start PASSAGE SHOWN

]> git.ipfire.org Git - thirdparty/git.git/commitdiff
rev-list: add commit object support in `--missing` option
authorKarthik Nayak <karthik.188@gmail.com>
Fri, 27 Oct 2023 07:59:29 +0000 (09:59 +0200)
committerJunio C Hamano <gitster@pobox.com>
Wed, 1 Nov 2023 03:07:18 +0000 (12:07 +0900)
The `--missing` object option in rev-list currently works only with
missing blobs/trees. For missing commits the revision walker fails with
a fatal error.

Let's extend the functionality of `--missing` option to also support
commit objects. This is done by adding a `missing_objects` field to
`rev_info`. This field is an `oidset` to which we'll add the missing
commits as we encounter them. The revision walker will now continue the
traversal and call `show_commit()` even for missing commits. In rev-list
we can then check if the commit is a missing commit and call the
existing code for parsing `--missing` objects.

end PASSAGE SHOWN
start RECORDED INFORMATION

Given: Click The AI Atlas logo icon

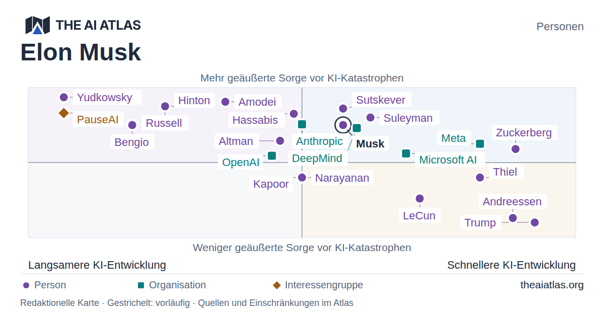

end RECORDED INFORMATION

:: PROBLEMS AND TASKS ::
**A)** Put this sentence from the rev-list commit message into Spanish: "This field is an `oidset` to which we'll add the missing commits as we encounter them."
**B)** Using the rev-list commit message, answer these:
(i) Which kinds of missing objects does the `--missing` option currently work with?
(ii) What field is added to `rev_info`?
(iii) Which function does the revision walker now call even for missing commits?
**C)** Write a continuation of the rev-list commit message, starting after its last sentence.

:: EXPECTED RESULTS ::
**A)** Este campo es un `oidset` al que añadiremos los commits faltantes a medida que los encontremos.

**B)**
(i) Missing blobs and trees.
(ii) A `missing_objects` field.
(iii) `show_commit()`.

**C)**
A scenario where this option would be used is to find the boundary
objects between different object directories. Consider a repository with
a main object directory (GIT_OBJECT_DIRECTORY) and one or more alternate
object directories (GIT_ALTERNATE_OBJECT_DIRECTORIES). In such a
repository, using the `--missing=print` option while disabling the
alternate object directory allows us to find the boundary objects
between the main and alternate object directory.

Helped-by: Patrick Steinhardt <ps@pks.im>
Helped-by: Junio C Hamano <gitster@pobox.com>
Signed-off-by: Karthik Nayak <karthik.188@gmail.com>
Signed-off-by: Junio C Hamano <gitster@pobox.com>
builtin/rev-list.c
list-objects.c
revision.c
revision.h
t/t6022-rev-list-missing.sh [new file with mode: 0755]

index 98542e8b3ca341dd0fed2f18845ec8ec01deb3c3..181353dcf51ba8af7620b8926084a1cbea3163b2 100644 (file)
@@ -149,6 +149,12 @@ static void show_commit(struct commit *commit, void *data)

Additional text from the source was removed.